It estimates that more than 400 of these properties have large leaks of over 5,000 litres of water a day.

Compare that to a standard oil tank for central heating which holds 1,000 litres. These homes are leaking five times that amount each day.

Not only is this impacting on ensuring a sustainable supply of drinking water for everyone, it could also be causing damage to those homes.

Leakage reduction is a complex process. Most of the leaking happens underground so it’s not necessarily visible. This is partly why so much precious water is lost.

Reducing water being lost to leaks would save 200 million litres of clean drinking water

Uisce Éireann talks about having over 63,000km of water pipes underground around the country and says that’s enough to circle the earth one-and-a-half times.

It says it fixes about 2,000 leaks every month. Much of the pipe network is buried beneath power, telecommunications, gas and other networks, just like at Newcomen Bridge.

As a result, it can cost twice as much to carry out water mains rehabilitation and replacement in cities as it does in rural areas.

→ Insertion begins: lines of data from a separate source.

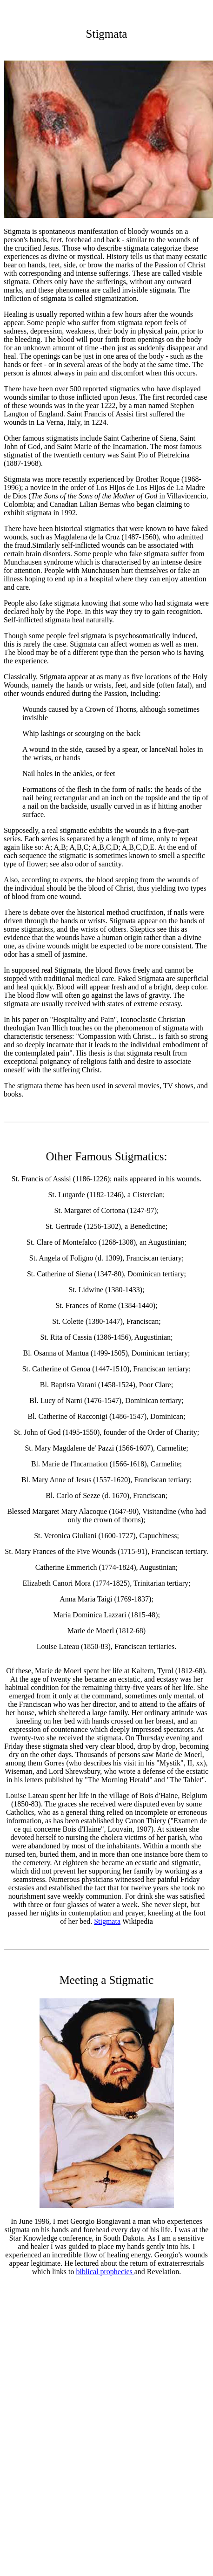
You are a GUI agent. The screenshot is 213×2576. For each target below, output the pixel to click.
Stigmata (107, 1921)
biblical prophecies (105, 2272)
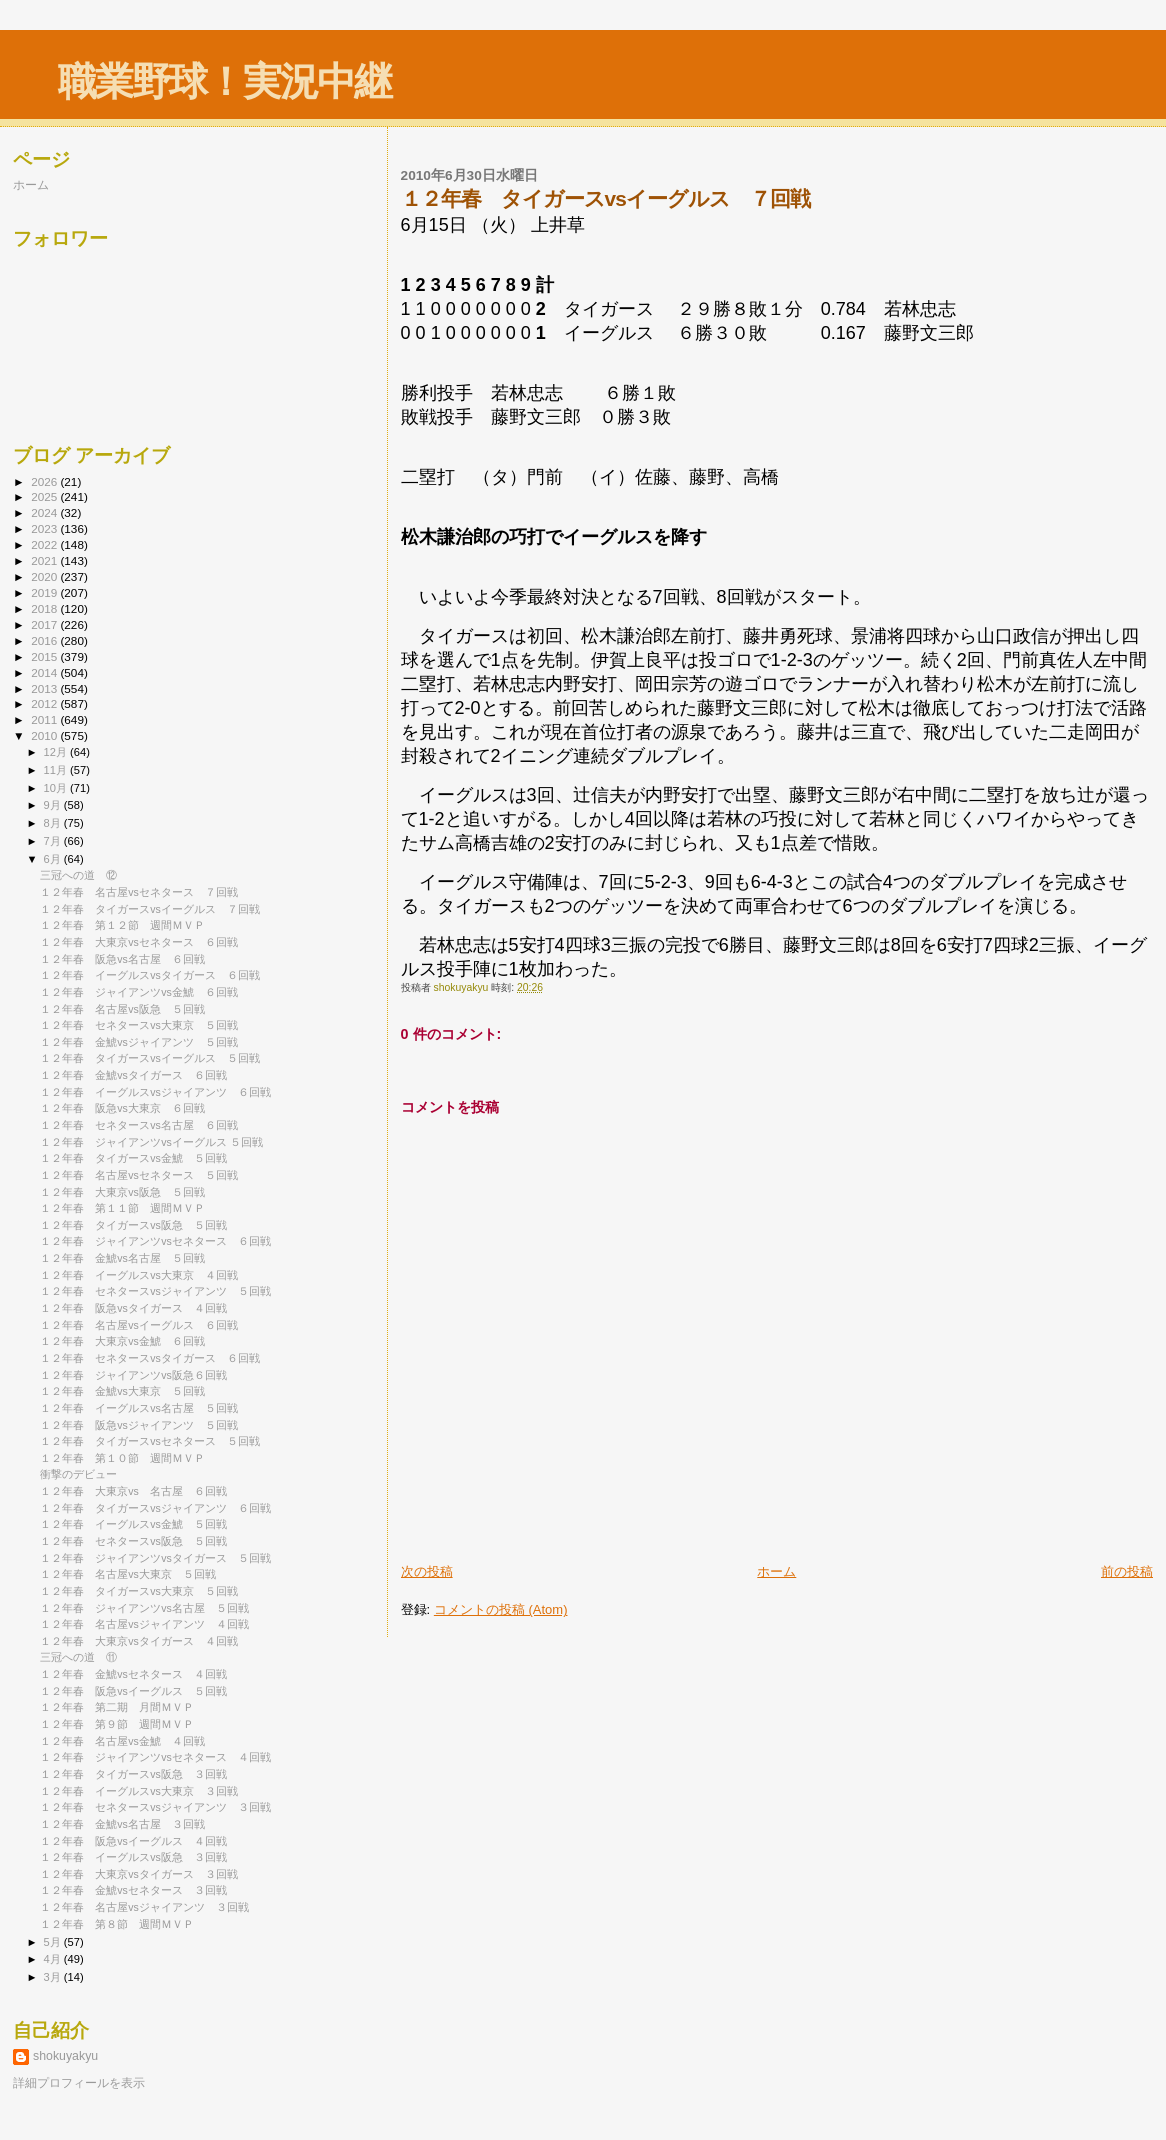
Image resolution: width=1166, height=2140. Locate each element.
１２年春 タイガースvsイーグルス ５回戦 (150, 1058)
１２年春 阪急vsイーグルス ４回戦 (133, 1841)
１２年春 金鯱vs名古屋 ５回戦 (122, 1258)
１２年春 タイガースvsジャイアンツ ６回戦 (155, 1508)
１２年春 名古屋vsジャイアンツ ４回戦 (144, 1624)
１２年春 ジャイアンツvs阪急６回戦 (133, 1375)
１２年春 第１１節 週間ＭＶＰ (122, 1208)
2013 (45, 688)
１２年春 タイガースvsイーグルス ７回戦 (150, 909)
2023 (45, 528)
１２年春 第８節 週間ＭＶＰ (117, 1924)
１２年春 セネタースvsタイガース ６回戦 (150, 1358)
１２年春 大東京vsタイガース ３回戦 (139, 1874)
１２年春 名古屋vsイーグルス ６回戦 (139, 1325)
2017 (45, 624)
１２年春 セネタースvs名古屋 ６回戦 (139, 1125)
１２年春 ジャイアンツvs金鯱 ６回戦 (139, 992)
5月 (54, 1942)
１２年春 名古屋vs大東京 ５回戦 (128, 1574)
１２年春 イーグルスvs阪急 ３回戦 (133, 1857)
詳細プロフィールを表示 (79, 2083)
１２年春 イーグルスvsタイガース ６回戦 (150, 975)
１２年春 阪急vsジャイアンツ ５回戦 (139, 1425)
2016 (45, 640)
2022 (45, 544)
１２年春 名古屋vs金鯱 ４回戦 (122, 1741)
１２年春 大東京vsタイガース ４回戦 (139, 1641)
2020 (45, 576)
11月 (57, 770)
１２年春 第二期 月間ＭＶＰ (117, 1707)
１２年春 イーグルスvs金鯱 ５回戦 (133, 1524)
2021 (45, 560)
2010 (45, 735)
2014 (45, 672)
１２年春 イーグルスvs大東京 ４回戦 (139, 1275)
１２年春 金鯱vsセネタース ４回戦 (133, 1674)
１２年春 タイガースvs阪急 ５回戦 (133, 1225)
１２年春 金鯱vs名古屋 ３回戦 (122, 1824)
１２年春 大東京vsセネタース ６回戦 (139, 942)
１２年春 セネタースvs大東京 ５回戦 (139, 1025)
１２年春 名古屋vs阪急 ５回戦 (122, 1009)
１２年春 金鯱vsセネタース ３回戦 (133, 1890)
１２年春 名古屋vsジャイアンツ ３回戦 (144, 1907)
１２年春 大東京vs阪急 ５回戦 (122, 1192)
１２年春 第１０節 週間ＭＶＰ (122, 1458)
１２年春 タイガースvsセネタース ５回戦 (150, 1441)
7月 (54, 841)
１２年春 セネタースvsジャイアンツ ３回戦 (155, 1807)
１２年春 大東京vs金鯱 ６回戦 (122, 1341)
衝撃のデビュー (78, 1474)
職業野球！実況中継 (224, 81)
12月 (57, 752)
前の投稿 (1127, 1571)
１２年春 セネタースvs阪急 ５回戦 (133, 1541)
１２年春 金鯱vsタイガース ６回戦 (133, 1075)
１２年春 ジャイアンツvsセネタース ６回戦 (155, 1241)
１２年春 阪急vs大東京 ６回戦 (122, 1108)
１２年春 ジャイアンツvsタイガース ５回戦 (155, 1558)
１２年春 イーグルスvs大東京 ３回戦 (139, 1791)
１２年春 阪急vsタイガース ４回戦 (133, 1308)
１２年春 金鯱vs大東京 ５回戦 (122, 1391)
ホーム (776, 1571)
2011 (45, 719)
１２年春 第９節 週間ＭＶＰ (117, 1724)
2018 (45, 608)
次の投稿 (427, 1571)
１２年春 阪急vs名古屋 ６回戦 (122, 959)
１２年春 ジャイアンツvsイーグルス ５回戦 (151, 1142)
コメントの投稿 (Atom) (501, 1609)
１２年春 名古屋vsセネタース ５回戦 (139, 1175)
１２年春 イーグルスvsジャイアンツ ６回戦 (155, 1092)
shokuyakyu (65, 2056)
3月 (54, 1977)
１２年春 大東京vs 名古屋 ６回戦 (133, 1491)
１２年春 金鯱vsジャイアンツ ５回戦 (139, 1042)
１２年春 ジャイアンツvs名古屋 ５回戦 (144, 1608)
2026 (45, 481)
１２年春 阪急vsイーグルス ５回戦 (133, 1691)
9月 (54, 805)
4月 (54, 1959)
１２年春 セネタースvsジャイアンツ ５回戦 (155, 1291)
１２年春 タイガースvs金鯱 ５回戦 (133, 1158)
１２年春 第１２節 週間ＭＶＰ (122, 925)
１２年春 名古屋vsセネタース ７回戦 (139, 892)
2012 (45, 703)
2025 (45, 496)
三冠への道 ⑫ (78, 875)
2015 (45, 656)
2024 (45, 512)
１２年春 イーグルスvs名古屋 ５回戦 (139, 1408)
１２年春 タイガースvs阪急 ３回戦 (133, 1774)
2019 (45, 592)
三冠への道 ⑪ (78, 1657)
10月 (57, 788)
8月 (54, 823)
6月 (54, 859)
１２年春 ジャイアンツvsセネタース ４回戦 (155, 1757)
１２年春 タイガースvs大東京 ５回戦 (139, 1591)
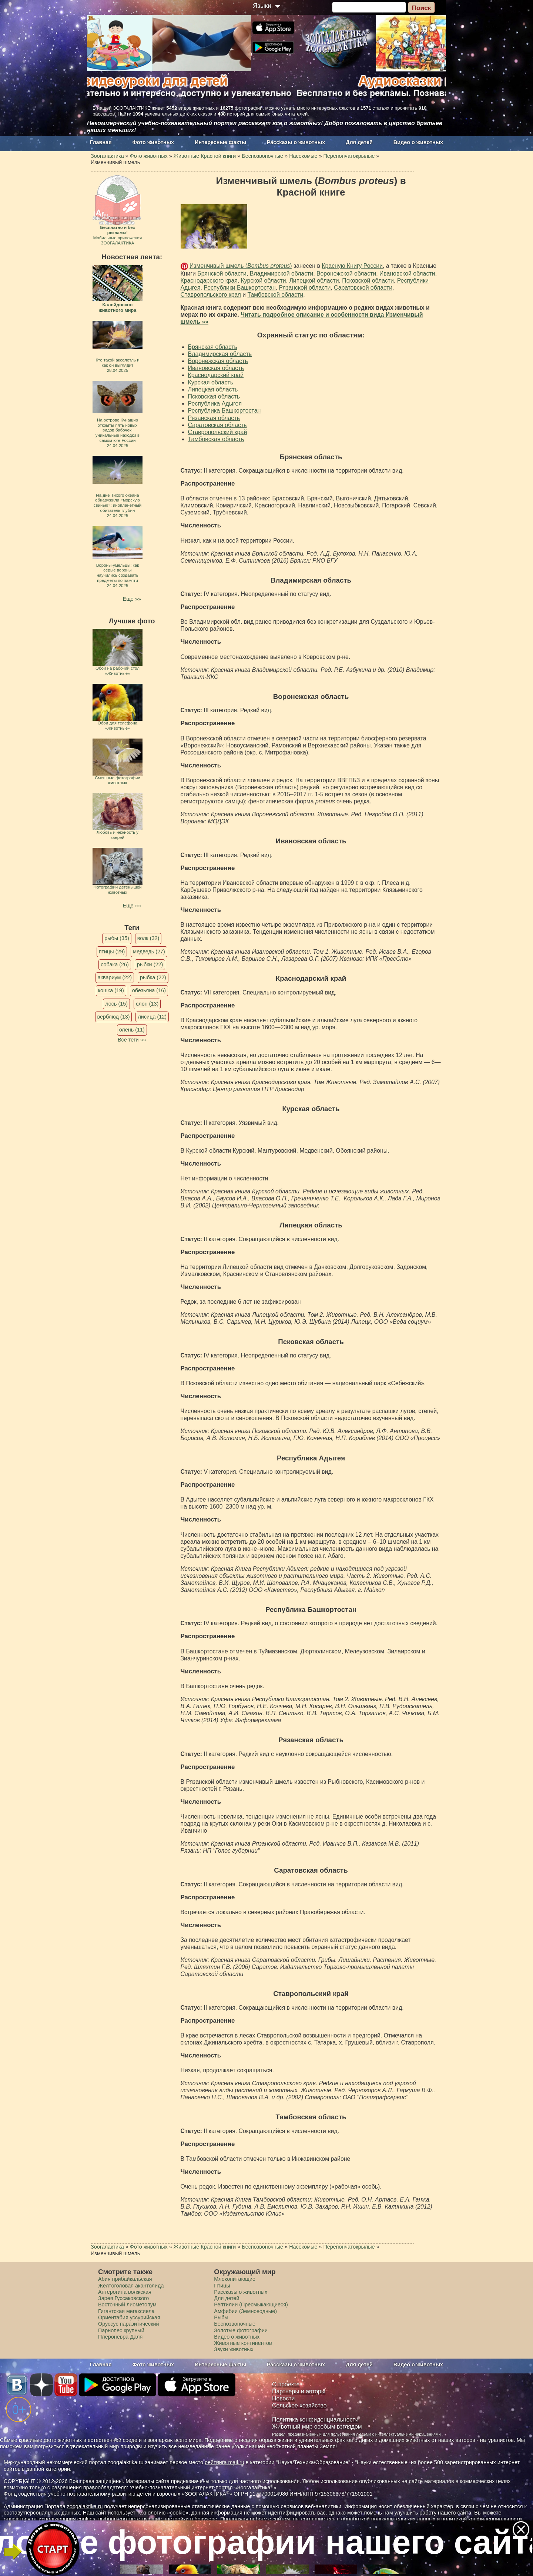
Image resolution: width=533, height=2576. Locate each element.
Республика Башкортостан (224, 410)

But progress is being made. In 2018 the rate of leakage nationally was 46%. By 2023 it was down to 37%. The plan is to reduce it further to 25% nationally by the end of 2030 and to 20% in the Greater Dublin Area.

If those targets can be achieved it would save 200 million litres of clean drinking water from being wasted every day and make for a far more reliable supply.

But would the boost to the water supply from fixing all those leaks be enough to provide the much-needed headroom to ensure security of supply in the Dublin area? Could it remove the ongoing fear about water restrictions and conservation appeals?

On that issue Stephen Burke is emphatic.

“No,” he says.

“With the best will in the world, even if we get leakages down to 20% by 2030, the population is growing very rapidly. We’re seeing huge increases in commercial consumption. So even after fixing the leaks Dublin’s water supply will still be on a knife-edge.

“There were several days in January where water demand for the Greater Dublin Area exceeded the amount of water we were able to produce in our treatment plants. And we had them all running at maximum production,” he says.